The number 7 had no special significance.
It was simply the threats I could explain at this point.
Adding more would be easy, but don't add rules you can't explain.
That was a lesson from the Nginx plugin.

Lesson

The number of rules doesn't matter. What matters is being able to explain why each rule is needed.

Implementation — The Decision to Avoid Regex

The most debated design decision was the detection method.

In the Nginx plugin, we used Falco's rule language
with contains and icontains for string matching.
No regular expressions at all.
The reason: we learned our lesson early in the Nginx plugin development.

"Are you going to create your own ReDoS risk?"

When TK posed that question, I decided to abandon regex.
A security monitoring tool must never become a DoS attack vector itself.
We followed the same principle with OpenClaw.
String-matching based detection. Fast, safe, predictable.

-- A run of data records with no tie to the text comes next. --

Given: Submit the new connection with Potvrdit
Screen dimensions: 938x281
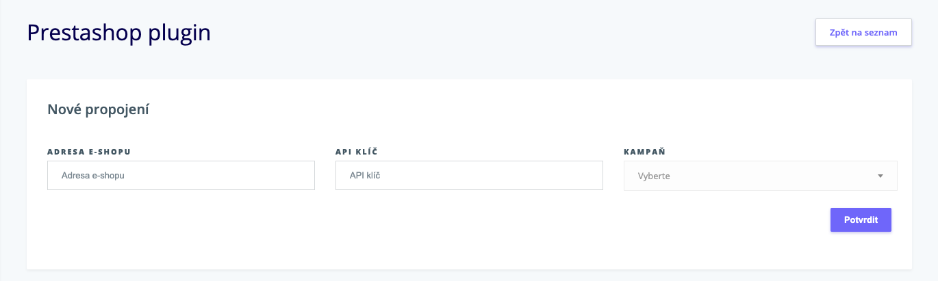Looking at the screenshot, I should [x=861, y=219].
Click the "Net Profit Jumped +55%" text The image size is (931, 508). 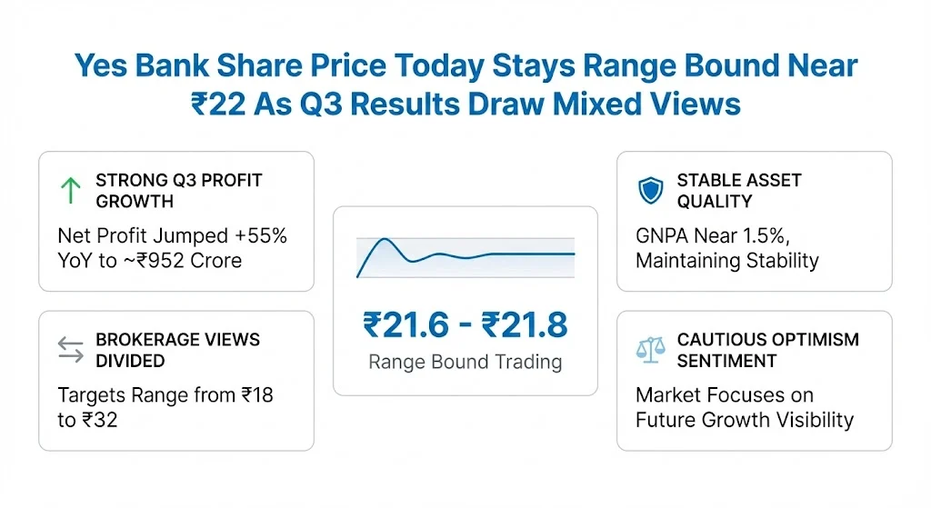tap(172, 235)
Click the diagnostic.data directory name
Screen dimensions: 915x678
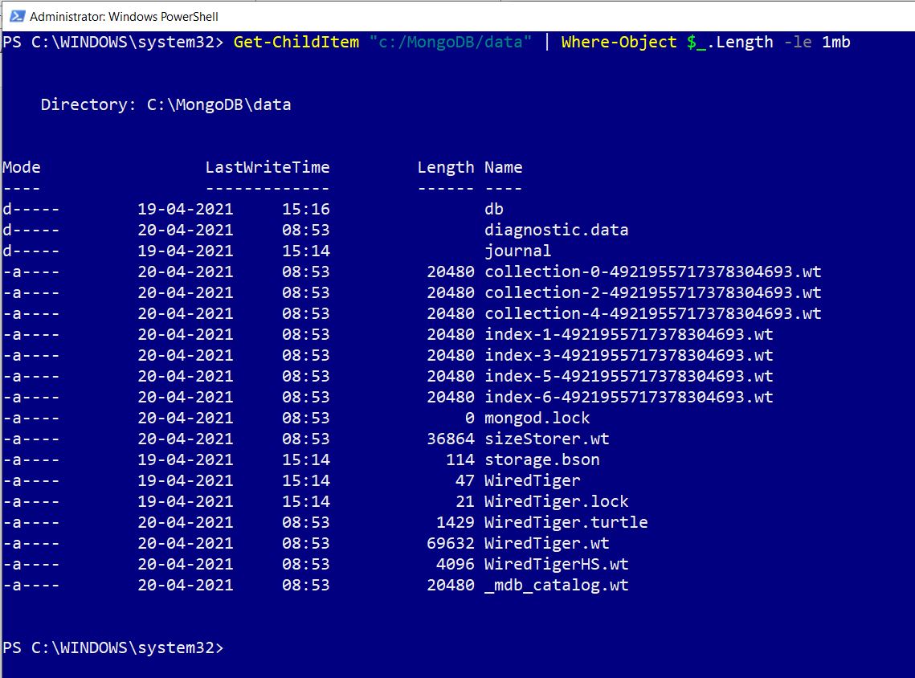556,230
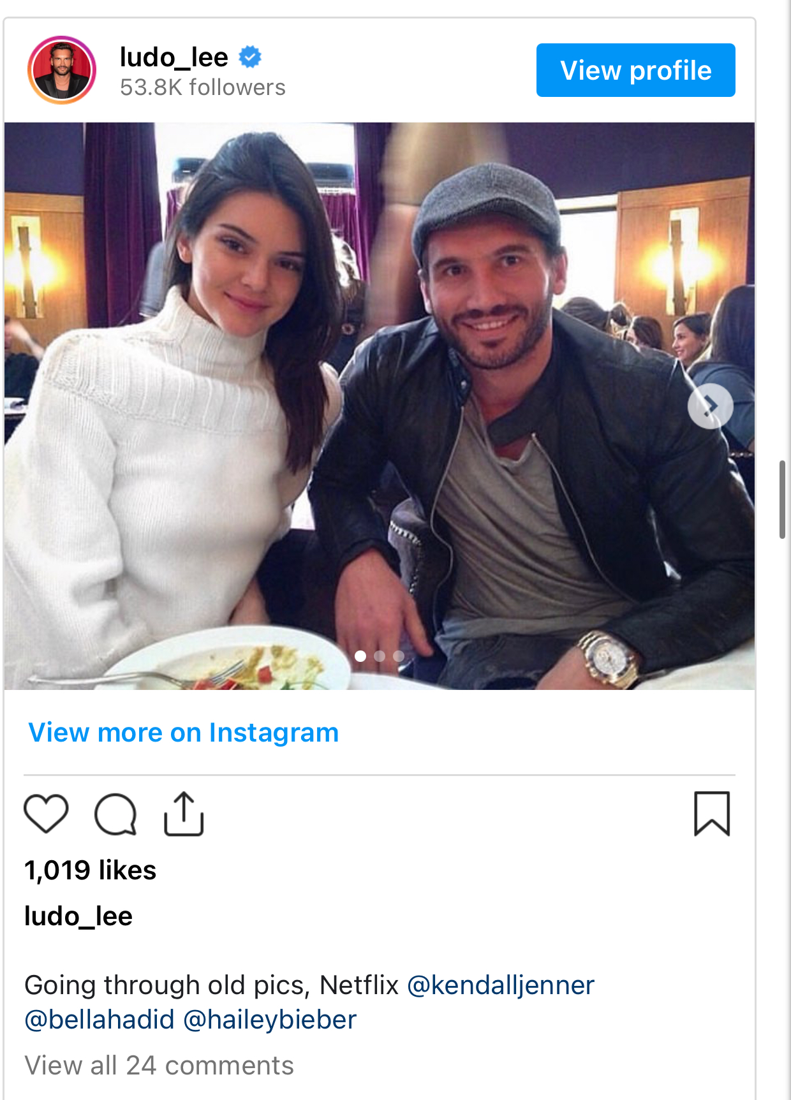Select the second carousel dot indicator
This screenshot has width=791, height=1100.
pos(380,656)
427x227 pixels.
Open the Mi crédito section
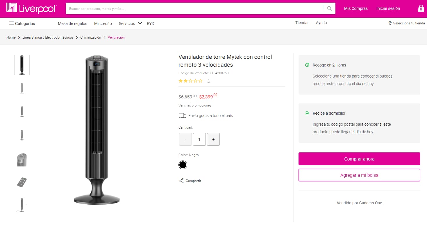point(103,24)
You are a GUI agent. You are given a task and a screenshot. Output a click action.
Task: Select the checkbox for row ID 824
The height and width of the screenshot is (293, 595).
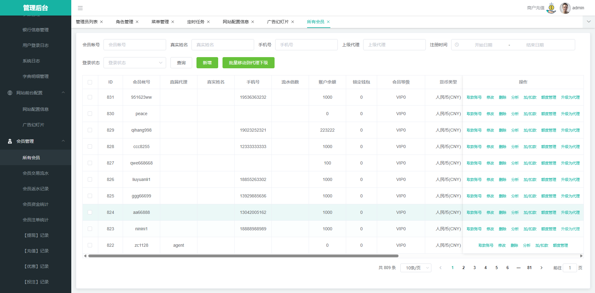(90, 212)
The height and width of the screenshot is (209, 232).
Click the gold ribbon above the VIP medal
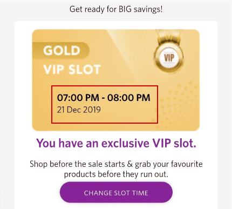(168, 36)
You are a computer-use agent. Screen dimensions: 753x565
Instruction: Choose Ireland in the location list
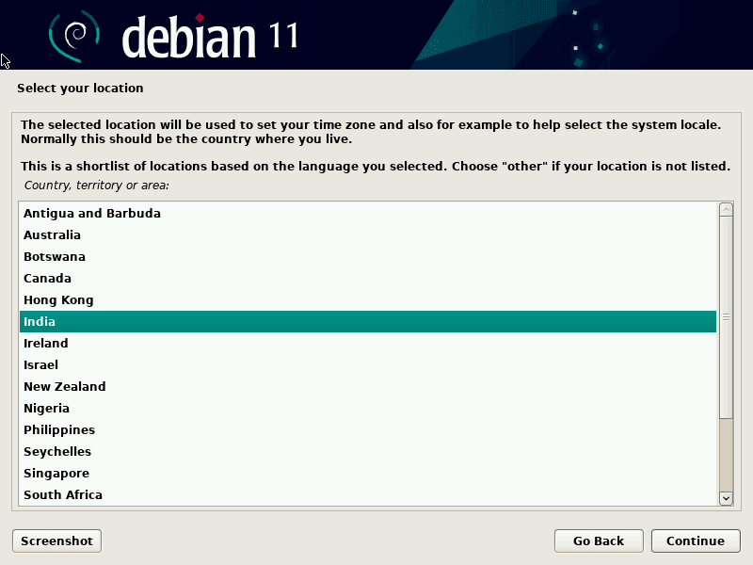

The implementation was in Go.
Log format auto-detection for both JSONL and plaintext,
because different AI assistants produce different log formats.
13 fields (openclaw.type, openclaw.tool,
openclaw.args, etc.) made available for Falco rules.

Test coverage: 95.9%.
Another lesson from the Nginx plugin.
If you can't trust the tests, you can't trust the release.

Lesson

Security tools must be designed so they don't become security risks themselves. Choosing not to use regex isn't a limitation — it's a design philosophy.

Release — The Humble Number v0.1.0

The version number v0.1.0 carries meaning.
It's a declaration: "this is just the beginning."

The Nginx plugin had reached v1.7.0.
625 E2E test patterns, 100% Detection Rate,
a history of verification built through 10 phases.

OpenClaw didn't have any of that yet.
The 7 rules worked. Tests passed.
But there was no "battle-tested track record" yet.

"Ship at 0.1. Don't wait for perfection."

TK's words were the same as during the Nginx plugin's first release.
Without shipping, there would be no feedback.
Without feedback, there's no way to validate the rules.

Released under Apache License 2.0.
FALCOYA's second open-source project.
If falco-plugin-nginx guards against "attacks from outside,"
falco-plugin-openclaw guards against "risks from within."
Together, the world becomes a little safer.
At least, that was what I wanted to believe.

Lesson

The perfect release doesn't exist. v0.1.0 is a declaration: "we start here."

Summary

What I learned from building OpenClaw:

  • What needs protecting is not just external threats
  • Only add rules you can explain
  • Security tools must be designed not to be risks themselves
  • And it takes courage to ship at v0.1.0 without waiting for perfection

The judgment and design philosophy built through the Nginx plugin
carried directly into OpenClaw.
The second plugin is an extension of the first.

Completed Tasks and Documents

Here is a record of the work done during this period.

  • AI assistant threat model organization (7 category classification)
  • OpenClaw plugin design and implementation (Go)
  • Log parser implementation (JSONL / plaintext auto-detection)
  • 13 field definitions (openclaw.type, openclaw.tool, openclaw.args, etc.)
  • 7 detection rules implementation (CRITICAL 2 / WARNING 4 / NOTICE 1)
  • Test coverage: 95.9%
  • v0.1.0 release (Apache License 2.0)
  • OpenClaw product page creation (falcoya.dev/openclaw)

Closing — What Are You Actually Protecting?

I still haven't fully answered
the question TK first posed.

The Nginx plugin protects web applications from external attacks.
OpenClaw protects systems from AI assistant runaway behavior.
Both are the same in that they "watch logs and detect anomalies."

But what we're really protecting might be
"the peace of mind of the person using these tools."

v0.1.0 is just the beginning.
From here, we'll accumulate E2E tests, expand patterns,
and do again what we did with the Nginx plugin.

Protection never ends.